The revolt’s authenticity is shown in the inventiveness of many slogans, posters and lyrics produced by the protestors themselves. Some example:
“Cheese, Brats, Beer, Unions!” Wisconsin produces 600 kinds of cheese. Cheeseheads are prominent at Packers games, where they often nibble on fried cheese curds. The president needs to know that the derogatory “cheesehead” epithet came from Illinois football fans in the 1980s, and was quickly embraced by Wisconsin sports fans.
“Walker is a weasel, not a badger!” The badger, the state animal, is a short-legged, heavy omnivore and the mascot of the university’s sports teams. More recently, the badger has been the mascot of Hufflepuff House, with its underground tunnels, in Hogwarts School of Witchcraft in Harry Potter.
Impromptu chants were typically good-natured, from “Screw us and we’ll multiply,” to a dog carrying a “Paws to Negotiate” sign, to the ubiquitous “Thank you! Thank you! Thank you!”—a chant repeated at any gesture of solidarity, especially when the cops and kilt-clad firefighters, in spite of Walker’s policy of sparing them from the cuts, sided with the demonstrators.
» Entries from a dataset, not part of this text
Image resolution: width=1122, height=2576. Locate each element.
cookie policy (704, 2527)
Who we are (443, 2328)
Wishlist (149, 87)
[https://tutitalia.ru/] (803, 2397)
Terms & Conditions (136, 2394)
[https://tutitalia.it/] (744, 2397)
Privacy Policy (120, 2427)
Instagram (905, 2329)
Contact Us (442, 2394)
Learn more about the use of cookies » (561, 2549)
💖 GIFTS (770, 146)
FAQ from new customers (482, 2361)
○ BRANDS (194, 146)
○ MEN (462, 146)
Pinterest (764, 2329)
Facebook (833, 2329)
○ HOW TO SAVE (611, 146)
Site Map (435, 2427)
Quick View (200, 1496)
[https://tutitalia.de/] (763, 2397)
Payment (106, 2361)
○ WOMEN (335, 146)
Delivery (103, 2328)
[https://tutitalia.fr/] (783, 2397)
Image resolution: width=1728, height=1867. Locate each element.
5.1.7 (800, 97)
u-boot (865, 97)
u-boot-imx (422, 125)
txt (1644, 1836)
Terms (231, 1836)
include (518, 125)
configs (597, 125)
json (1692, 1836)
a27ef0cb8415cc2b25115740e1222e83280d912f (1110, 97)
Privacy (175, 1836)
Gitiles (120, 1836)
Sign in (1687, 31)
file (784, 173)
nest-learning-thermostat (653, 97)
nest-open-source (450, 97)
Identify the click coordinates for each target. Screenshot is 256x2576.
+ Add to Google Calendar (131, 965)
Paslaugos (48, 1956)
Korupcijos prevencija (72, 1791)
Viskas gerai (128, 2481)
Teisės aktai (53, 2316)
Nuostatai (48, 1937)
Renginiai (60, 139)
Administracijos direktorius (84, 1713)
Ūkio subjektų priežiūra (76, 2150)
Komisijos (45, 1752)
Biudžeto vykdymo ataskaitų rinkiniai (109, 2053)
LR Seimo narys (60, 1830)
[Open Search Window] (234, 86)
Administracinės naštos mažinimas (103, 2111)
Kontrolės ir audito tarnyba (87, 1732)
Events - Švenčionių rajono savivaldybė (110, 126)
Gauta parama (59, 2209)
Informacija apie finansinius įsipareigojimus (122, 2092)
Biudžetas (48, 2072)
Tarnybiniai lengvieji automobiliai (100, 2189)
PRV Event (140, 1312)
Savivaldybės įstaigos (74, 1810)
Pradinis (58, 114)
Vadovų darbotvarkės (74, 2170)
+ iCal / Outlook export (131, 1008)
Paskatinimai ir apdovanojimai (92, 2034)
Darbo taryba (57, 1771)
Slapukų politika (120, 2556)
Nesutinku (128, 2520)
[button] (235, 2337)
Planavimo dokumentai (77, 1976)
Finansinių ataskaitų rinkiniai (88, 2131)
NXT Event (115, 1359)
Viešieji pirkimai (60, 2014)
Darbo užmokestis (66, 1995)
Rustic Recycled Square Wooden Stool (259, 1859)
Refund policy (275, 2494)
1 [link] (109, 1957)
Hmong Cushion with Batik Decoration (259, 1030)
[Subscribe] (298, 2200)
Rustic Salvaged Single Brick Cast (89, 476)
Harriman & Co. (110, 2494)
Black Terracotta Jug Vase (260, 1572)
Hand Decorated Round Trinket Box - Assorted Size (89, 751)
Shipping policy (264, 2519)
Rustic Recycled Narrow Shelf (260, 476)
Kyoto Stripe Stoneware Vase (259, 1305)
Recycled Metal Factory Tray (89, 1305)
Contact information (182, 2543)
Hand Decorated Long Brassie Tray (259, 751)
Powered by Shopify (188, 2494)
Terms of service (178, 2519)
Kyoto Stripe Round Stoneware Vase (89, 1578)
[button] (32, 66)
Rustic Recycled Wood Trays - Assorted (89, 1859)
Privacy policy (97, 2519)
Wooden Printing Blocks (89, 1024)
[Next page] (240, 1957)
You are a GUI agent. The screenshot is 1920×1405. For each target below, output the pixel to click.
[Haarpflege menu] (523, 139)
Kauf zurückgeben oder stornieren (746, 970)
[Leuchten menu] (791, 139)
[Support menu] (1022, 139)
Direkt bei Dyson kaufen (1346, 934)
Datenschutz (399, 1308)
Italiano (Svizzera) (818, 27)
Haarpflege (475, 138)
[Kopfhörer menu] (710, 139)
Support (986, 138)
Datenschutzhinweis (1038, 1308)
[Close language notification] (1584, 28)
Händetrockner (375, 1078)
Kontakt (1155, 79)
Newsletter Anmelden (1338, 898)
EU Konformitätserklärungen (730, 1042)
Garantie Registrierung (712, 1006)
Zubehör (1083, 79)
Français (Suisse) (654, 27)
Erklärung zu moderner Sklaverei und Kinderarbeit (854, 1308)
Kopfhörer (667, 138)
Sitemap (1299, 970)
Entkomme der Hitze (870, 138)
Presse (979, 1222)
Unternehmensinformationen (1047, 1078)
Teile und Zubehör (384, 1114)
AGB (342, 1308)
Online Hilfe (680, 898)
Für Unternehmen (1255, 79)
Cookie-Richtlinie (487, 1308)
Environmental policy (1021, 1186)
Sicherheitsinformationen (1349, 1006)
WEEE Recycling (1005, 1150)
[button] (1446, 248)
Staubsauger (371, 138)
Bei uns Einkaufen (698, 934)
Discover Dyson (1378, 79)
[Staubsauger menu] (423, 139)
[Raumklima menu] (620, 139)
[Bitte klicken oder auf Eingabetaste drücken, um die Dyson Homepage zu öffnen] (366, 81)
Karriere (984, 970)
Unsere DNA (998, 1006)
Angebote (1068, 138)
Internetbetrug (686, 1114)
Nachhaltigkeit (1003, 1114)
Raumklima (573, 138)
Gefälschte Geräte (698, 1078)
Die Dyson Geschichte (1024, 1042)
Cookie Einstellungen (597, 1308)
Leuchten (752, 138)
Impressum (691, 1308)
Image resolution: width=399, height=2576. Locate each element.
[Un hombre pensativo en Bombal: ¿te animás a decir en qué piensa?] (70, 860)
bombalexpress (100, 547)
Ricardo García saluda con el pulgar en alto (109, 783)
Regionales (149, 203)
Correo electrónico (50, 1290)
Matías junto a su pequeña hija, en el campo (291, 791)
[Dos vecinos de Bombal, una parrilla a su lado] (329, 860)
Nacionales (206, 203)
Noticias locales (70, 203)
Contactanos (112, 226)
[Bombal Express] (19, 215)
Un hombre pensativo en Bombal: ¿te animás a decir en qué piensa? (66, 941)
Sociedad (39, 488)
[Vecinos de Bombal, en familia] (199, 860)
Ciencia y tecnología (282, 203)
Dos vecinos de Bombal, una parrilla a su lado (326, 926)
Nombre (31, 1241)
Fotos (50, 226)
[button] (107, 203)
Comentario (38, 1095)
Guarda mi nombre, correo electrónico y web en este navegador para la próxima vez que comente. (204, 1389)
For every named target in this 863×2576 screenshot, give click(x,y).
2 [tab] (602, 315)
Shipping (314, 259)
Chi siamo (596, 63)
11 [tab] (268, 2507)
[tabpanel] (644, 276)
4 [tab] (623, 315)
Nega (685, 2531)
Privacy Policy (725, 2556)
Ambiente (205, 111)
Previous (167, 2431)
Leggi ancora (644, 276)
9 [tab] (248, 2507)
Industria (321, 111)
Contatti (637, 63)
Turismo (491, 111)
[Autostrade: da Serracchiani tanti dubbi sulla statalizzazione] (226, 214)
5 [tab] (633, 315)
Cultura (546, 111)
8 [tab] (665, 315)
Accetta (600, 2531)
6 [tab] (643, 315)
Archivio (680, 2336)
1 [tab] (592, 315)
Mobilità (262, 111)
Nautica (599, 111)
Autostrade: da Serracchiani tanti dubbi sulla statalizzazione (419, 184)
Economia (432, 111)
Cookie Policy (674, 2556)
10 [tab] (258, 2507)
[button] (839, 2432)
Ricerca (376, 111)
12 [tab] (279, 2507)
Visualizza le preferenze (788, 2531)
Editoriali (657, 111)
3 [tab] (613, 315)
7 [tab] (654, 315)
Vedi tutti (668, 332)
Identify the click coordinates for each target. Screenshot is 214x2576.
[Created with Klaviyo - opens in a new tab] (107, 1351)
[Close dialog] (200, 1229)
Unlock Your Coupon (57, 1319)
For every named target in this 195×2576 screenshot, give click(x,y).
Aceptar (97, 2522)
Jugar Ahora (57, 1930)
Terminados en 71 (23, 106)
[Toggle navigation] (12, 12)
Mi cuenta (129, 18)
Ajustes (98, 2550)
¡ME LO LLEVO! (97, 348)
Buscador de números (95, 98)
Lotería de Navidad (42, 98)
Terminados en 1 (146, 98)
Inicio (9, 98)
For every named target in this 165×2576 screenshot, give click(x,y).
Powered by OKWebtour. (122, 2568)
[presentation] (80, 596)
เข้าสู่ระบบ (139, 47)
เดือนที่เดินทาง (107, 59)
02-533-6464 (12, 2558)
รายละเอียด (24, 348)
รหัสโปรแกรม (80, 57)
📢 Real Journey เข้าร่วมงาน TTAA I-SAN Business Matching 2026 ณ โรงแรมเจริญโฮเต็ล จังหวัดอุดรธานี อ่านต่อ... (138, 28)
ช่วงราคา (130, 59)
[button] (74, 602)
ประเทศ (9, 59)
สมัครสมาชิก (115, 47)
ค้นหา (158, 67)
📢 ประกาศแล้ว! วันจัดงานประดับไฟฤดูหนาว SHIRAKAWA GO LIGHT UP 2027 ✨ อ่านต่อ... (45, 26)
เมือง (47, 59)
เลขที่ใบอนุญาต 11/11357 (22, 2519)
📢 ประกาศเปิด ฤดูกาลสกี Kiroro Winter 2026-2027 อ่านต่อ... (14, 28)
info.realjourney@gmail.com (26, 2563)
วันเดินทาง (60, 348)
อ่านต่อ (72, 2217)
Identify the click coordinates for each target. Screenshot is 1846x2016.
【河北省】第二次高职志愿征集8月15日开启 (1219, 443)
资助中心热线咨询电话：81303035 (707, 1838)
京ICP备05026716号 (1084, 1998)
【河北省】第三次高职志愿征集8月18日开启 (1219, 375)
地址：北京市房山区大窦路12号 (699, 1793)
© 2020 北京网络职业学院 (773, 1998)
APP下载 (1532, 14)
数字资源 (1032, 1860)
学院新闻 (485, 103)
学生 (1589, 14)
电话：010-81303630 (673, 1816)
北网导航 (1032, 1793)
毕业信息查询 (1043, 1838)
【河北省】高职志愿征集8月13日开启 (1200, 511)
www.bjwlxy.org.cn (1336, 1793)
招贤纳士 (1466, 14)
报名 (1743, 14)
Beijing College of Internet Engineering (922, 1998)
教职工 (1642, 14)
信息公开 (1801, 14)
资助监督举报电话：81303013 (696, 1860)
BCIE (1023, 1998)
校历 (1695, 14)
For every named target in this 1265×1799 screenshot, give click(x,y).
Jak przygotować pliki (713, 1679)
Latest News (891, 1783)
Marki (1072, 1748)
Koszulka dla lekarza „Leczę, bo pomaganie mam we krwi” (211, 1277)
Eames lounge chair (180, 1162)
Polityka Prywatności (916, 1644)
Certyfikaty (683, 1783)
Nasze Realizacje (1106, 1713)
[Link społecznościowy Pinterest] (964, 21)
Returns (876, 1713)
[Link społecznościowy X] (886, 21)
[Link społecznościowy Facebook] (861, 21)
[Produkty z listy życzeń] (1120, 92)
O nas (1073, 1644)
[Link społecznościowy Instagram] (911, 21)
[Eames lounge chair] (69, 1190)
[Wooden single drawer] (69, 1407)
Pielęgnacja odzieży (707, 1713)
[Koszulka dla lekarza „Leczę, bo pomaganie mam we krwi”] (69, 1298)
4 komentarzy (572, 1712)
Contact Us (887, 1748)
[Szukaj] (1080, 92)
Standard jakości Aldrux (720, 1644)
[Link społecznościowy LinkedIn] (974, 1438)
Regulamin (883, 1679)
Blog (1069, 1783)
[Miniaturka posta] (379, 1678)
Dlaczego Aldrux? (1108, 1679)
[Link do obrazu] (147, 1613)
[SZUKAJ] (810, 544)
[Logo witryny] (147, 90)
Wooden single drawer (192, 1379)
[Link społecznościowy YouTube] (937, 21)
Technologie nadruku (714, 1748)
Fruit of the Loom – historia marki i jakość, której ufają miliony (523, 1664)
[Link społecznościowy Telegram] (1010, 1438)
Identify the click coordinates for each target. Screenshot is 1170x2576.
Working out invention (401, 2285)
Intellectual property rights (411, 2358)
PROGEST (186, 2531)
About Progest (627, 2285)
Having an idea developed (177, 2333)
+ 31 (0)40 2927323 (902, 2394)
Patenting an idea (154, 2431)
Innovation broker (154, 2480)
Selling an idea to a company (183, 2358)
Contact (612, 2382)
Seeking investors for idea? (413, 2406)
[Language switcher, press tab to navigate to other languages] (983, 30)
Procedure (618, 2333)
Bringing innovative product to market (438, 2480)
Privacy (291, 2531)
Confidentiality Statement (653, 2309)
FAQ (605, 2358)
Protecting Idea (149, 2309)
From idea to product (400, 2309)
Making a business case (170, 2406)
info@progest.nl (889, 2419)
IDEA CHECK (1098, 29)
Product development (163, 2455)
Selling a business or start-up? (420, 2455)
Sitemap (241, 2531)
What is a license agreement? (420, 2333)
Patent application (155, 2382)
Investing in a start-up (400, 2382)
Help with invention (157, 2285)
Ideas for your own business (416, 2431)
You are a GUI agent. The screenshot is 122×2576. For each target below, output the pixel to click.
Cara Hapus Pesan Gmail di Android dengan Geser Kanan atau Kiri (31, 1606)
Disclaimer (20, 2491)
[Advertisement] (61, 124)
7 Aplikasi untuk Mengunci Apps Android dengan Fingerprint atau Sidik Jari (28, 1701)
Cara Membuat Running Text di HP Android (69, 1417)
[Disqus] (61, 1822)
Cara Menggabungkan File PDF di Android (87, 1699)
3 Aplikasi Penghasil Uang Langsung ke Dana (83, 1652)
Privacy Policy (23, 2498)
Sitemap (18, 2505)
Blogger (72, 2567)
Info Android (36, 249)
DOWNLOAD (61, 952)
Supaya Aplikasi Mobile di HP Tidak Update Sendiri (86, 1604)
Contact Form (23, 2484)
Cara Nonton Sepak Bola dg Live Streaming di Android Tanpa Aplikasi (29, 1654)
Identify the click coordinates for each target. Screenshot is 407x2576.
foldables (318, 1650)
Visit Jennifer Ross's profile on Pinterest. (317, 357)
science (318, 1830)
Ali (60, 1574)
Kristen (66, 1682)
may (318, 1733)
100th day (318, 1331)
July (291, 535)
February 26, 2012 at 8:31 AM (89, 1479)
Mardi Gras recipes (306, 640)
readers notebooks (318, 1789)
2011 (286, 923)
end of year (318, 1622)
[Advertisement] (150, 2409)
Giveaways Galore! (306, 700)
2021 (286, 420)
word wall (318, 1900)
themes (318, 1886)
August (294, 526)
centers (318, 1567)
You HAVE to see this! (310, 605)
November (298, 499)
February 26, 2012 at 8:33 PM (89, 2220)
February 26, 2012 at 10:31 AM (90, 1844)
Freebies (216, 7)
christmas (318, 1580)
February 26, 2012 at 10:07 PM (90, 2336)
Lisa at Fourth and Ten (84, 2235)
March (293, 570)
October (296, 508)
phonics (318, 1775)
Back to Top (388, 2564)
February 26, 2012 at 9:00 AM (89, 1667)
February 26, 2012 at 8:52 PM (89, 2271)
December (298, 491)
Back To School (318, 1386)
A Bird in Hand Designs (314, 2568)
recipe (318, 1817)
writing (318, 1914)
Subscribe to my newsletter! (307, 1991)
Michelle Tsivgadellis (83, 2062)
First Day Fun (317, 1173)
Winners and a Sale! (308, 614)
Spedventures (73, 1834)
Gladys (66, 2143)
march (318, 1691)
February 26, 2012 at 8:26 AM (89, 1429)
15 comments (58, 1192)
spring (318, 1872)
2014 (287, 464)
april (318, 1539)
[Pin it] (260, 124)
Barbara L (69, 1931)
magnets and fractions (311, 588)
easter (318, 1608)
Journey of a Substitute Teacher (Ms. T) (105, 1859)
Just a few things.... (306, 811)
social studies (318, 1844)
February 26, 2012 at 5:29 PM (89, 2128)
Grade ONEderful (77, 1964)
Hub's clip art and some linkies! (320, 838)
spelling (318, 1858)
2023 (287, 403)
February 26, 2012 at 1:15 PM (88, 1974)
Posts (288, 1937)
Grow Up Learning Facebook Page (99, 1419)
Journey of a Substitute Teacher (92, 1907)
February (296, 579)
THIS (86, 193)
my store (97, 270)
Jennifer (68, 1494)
These examples suggest an important clue to social movements: that cultural or identity factors play a critical role alongside those of class, race and gender. Wisconsin was a homeland for populist, labor and socialist politics among European immigrants a century ago. “Sewer socialism” was a description of the success of Socialist Party mayors, especially German ones, in my parents’ youth. On February 17, Buhle wrote: “As I moved along with the tight-packed crowd, late in the afternoon, coming out of the demonstrator-filled Wisconsin capitol building and passed the statue of Hans Christian Heg [[Norwegian immigrant, Union Army officer] toward the street, I touched the engraved lettering. ‘Fell at Chickamauga.’ It occurred to me that my great-great-grandfather, farmer-abolitionist Ezra Fuller, did not fall at Chickamauga, and that makes me a lucky survivor of another civil war.” (Readers’ guide: Hans Christian Heg joined a Wisconsin militia called “The Wide Awakes,” which tracked down slave-catchers before the Civil War. He joined the abolitionist Republican Party and fought in the Civil War, dying under Confederate fire in 1863. There are at least eight memorials to Heg scattered around Wisconsin towns.)
Not only was immigrant memory a unique factor, but can anyone remember the last time when the forces of law and order have sided with the trespassers in taking over government buildings for weeks at a time? The very legitimacy of Walker’s authority and legislation fell under siege after he threatened to lock the Capitol and deploy the National Guard, a unique moment in modern political history. The daily, months-long cooperation between the Madison and state police, firefighters, teachers, construction workers, students and homeless people far surpasses the momentary links between “Teamsters and Turtles” at the WTO protests in Seattle in 1999.